## Start Input for this task
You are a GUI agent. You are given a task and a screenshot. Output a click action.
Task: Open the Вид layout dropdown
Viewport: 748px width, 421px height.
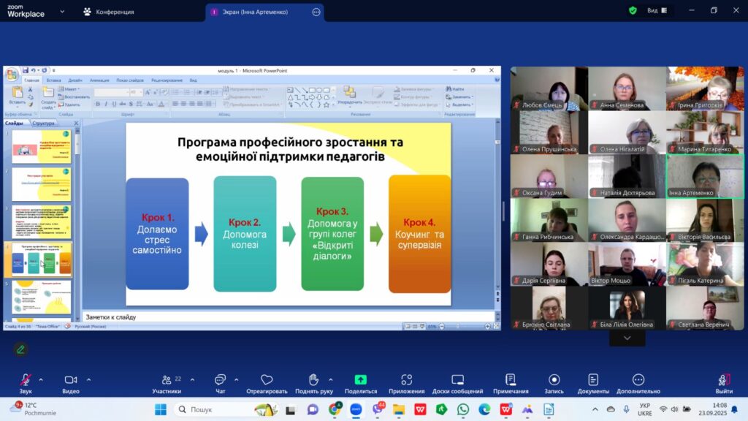click(656, 11)
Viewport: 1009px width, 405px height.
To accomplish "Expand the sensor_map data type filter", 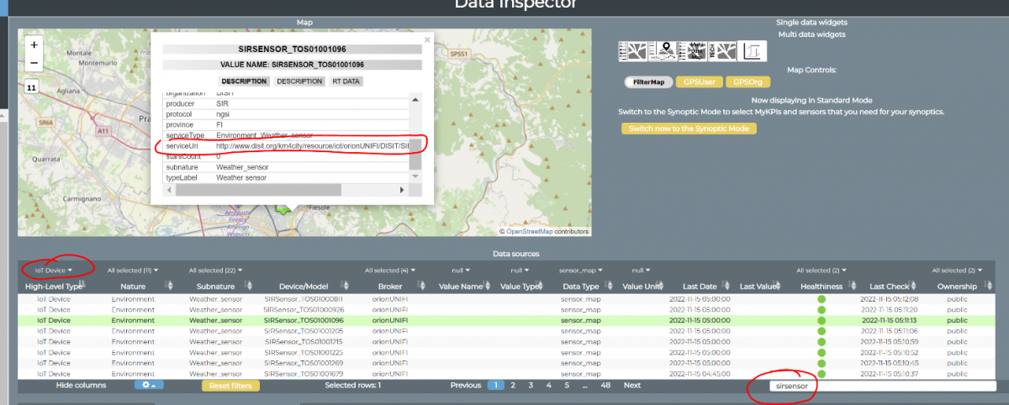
## End Input for this task
= What is being asked =
Write out all of the data above again, requests included, but shift every coordinate in the answers up by 129. Leave the pictures out.

= Answer to the task =
You are a GUI agent. You are given a task and a screenshot. Output a click action.
Task: Open the Вид layout dropdown
Viewport: 748px width, 421px height.
click(785, 140)
Viewport: 1009px width, 405px height.
To accomplish "Expand the sensor_map data type filter", 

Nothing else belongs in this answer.